* _Page excerpt_:
MSc Marine Engineering

This module aims to provide you with an understanding of the financial and operational issues that companies that manage or own ships in the various sectors of merchant shipping face, both charter and liner shipping, as well as an acquaintance with maritime sector infrastructures.

This module covers:

• international seaborne trade
• economic model for perfect competition conditions
• shipping markets and commodities transported
• charter shipping and the liner market
• supply chain management and logistics
• marine transport systems infrastructures
• geography of marine transport

At the end of this module you'll be able to:

• develop an understanding of the application of basic economic concepts in the shipping sector, its role in the world economy and the role of market sectors in seaborne transportation
• be in a position to assume managerial decisions concerning the charter market sector (wet and dry bulk cargoes)
• make decisions involving liner shipping issues and maritime transport system infrastructures

Assessment and feedback are in the form of a two-hours final exam during the Semester 1 exam diet and a group coursework assignment on selected contemporary topics of shipping economics and market sector analysis.

This module aims to provide you with an insight into the qualitative and quantitative systems’ reliability techniques as well as maintenance methodologies with particular emphasis to the maritime industry. The module will give you the ability to formulate, solve, report and present a comprehensive maintenance strategy based on the application of reliability and criticality analysis and assessment tools. The module will also provide you with an insight of the day-to-day operations of ships as well as explore and present features related to ships dry-dockings, inspection, repair and maintenance scheduling, regulatory regime as well as practical case studies on the above.

This module covers:

• introduction to reliability and maintenance (definition of reliability, hazard, risk, maintenance, maintainability, criticality, availability, etc)
• reliability tools (qualitative and quantitative like FMEA, FMECA, FTA, ETA, BBNs, Markov Analysis, HAZOP, HAZID, etc)
• risk and criticality matrices
• corrective, preventive, predictive, condition-based maintenance
• Total Productive Maintenance (TPM), Reliability Centered Maintenance (RCM), Risk Based Inspection (RBI) methods. Condition Monitoring (ConMon) tool, Planned Maintenance Systems PMS, Computerised Maintenance Management Systems (CMMS)
• case studies/applications regarding machinery and hull structure of ships
• regulatory regime in relation to ship operations and maintenance (IMO, IACS, OCIMF, HSE-Safety case/ALARP, etc.)
• research and applications in the maritime sector (i.e. FSA, GBS, TMSA, KPIs etc.)
• preparation for dry-dockings, inspection, maintenance and repairs of ships and offshore structures, quotation lists, etc.
• assessment of ship operational case studies
• seminars/lectures from invited experts (maintenance/condition monitoring experts, ship managers/operators to give seminars on planned maintenance/dry-docking planning, day-to-day ship operations)

At the end of this module you'll be:

• able to understand and apply various reliability software tools, concepts and strategies with application to the maritime/marine industry
• aware of the different maintenance methodologies and their application in the maritime field and carry out maintenance strategy case studies

Assessment and feedback are in the form of the submission of one coursework assignment related to reliability and criticality analysis tools and a final exam associated to the above topics.

* _Data section_:

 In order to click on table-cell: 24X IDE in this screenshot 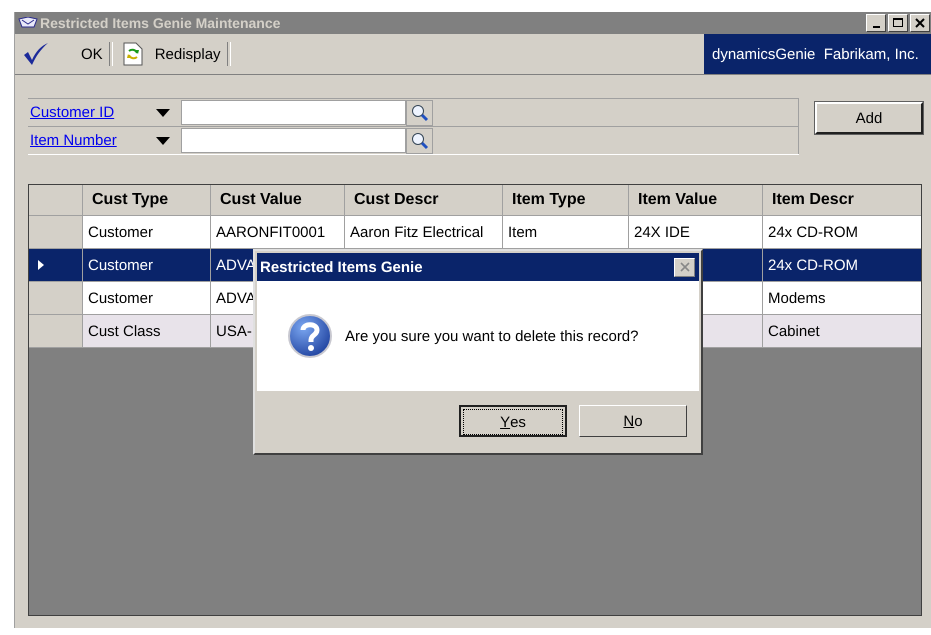, I will do `click(696, 232)`.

* _What this exercise asks_:
a – According to the MSc Marine Engineering page, what is the maintenance strategy that students learn to formulate, solve, report and present based on?
b – From the MSc Marine Engineering page, can you write out the text between "Assessment and feedback are in the form of a" and "on the above.", inclusive, swapping "insight" for "overview"?

* _Results for each task_:
a – It is based on the application of reliability and criticality analysis and assessment tools.

b –
Assessment and feedback are in the form of a two-hours final exam during the Semester 1 exam diet and a group coursework assignment on selected contemporary topics of shipping economics and market sector analysis.

This module aims to provide you with an overview into the qualitative and quantitative systems’ reliability techniques as well as maintenance methodologies with particular emphasis to the maritime industry. The module will give you the ability to formulate, solve, report and present a comprehensive maintenance strategy based on the application of reliability and criticality analysis and assessment tools. The module will also provide you with an overview of the day-to-day operations of ships as well as explore and present features related to ships dry-dockings, inspection, repair and maintenance scheduling, regulatory regime as well as practical case studies on the above.